The classic CCS method consists of capturing emissions from fossil fuel power plants or large industrial facilities before they are released into the atmosphere. In this method, the CO2 is captured before, during or after the respective combustion or production processes via chemical processes. The carbon dioxide is then transported via pipelines, road or ships and then stored in long-term storage underground or under the sea, for example. Suitable geological formations for this include empty oil and gas reservoirs or salt aquifers, which are porous rock layers with salt water. In the USA and Canada in particular, compressed CO2 is also injected into nearly exhausted oil and gas fields to extract the remaining hydrocarbons, which is known as “enhanced oil recovery.”
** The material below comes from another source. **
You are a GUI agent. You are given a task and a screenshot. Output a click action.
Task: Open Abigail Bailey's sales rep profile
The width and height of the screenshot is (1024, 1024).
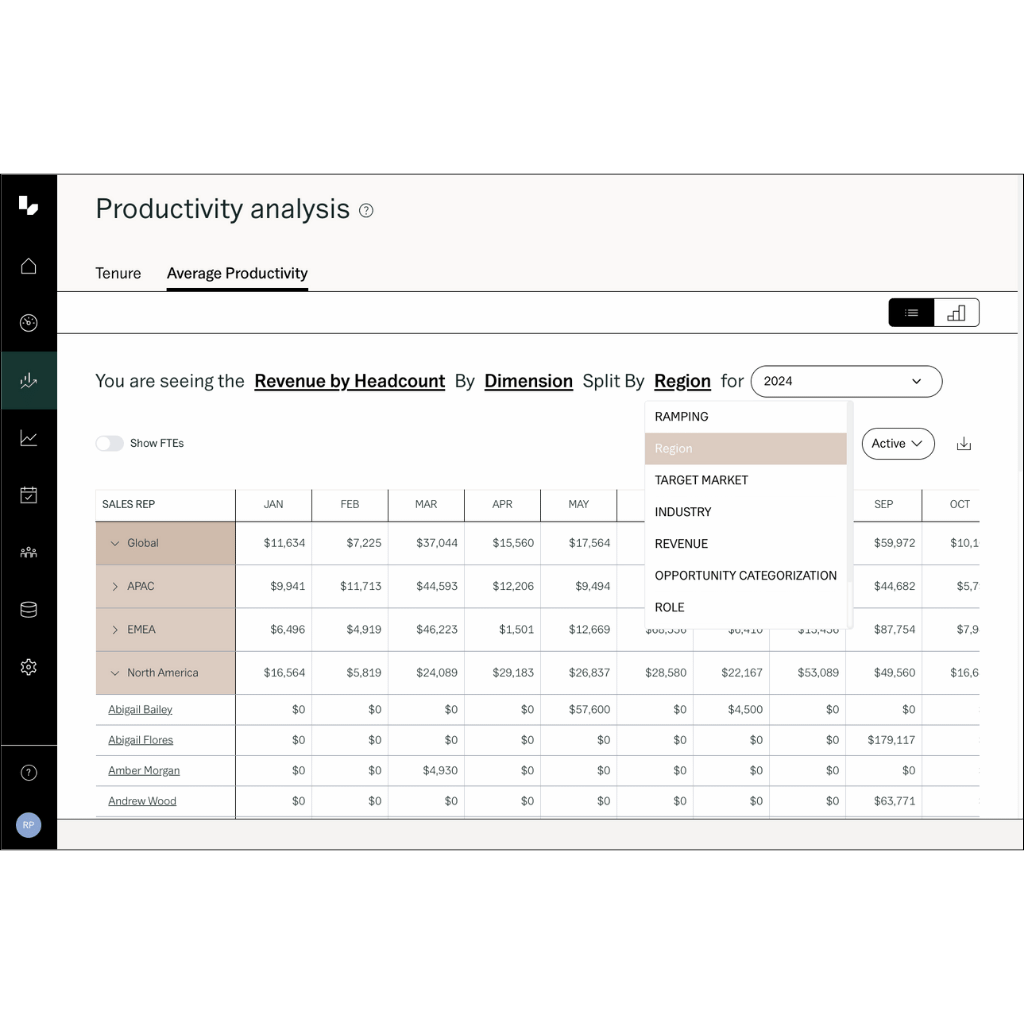pos(140,709)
In geological deposits in the earth's crust, carbon dioxide is trapped in various ways: sometimes it is dissolved in underground salt water, trapped in small or large cavities, or it forms solid compounds with certain minerals in the rock. The aim is always to keep CO2 out of the atmosphere as permanently as possible.
In specialist discussions on climate research and (international) climate policy, CCS technology falls under the umbrella term "carbon management" (see illustration). The different areas should be clearly distinguished because they have different fields of application and can play different roles in climate policy and climate protection.
There is another form of CCS known as bioenergy with capture and storage (BECCS). In this process, power plants do not capture carbon dioxide from the combustion of fossil fuels such as coal or natural gas, but rather from the combustion of biomass, such as wood chips. The CO2 released when burned was absorbed by plants from ambient air as they grew. By permanently storing that carbon dioxide, BECCS would result in a net removal of the gas from the atmosphere, which would not only slow down global warming (as with conventional CCS), but could even reverse it in the long term.
There is a consensus among researchers that a certain level of CO2 removal from the atmosphere is necessary to meet the two-degree and especially the 1.5-degree limit on global warming laid out in the Paris Climate Agreement. Even with strong climate protection, some emissions will be very difficult or impossible to reduce directly at source (for example in agriculture). BECCS or DACCS (see section 3) would be promising options for offsetting these residual emissions and ultimately achieving "net zero", a balance where the amount of greenhouse gas emissions released is equal to the amount that is removed from the atmosphere.
As an alternative to storage, captured CO2 can also be used directly in industrial processes, for example in the chemical industry to produce urea for fertilisers, plastics or for the production of synthetic fuels (otherwise known as ‘e-fuel’). This technology is called carbon capture and utilisation (CCU) (sometimes also referred to synonymously as carbon capture and usage). At present, the potential of this material utilisation is still low. In its Sixth Assessment Report (IPCC , AR6, Volume 3, Chapter 6.4.2.5), the IPCC gives an estimate of 1-2 billion tonnes per year; however, according to the IPCC, the potential could increase to 20 billion tonnes per year by the middle of the century, in other words: to a very considerable extent. However, dramatic technological developments would still be necessary to achieve this.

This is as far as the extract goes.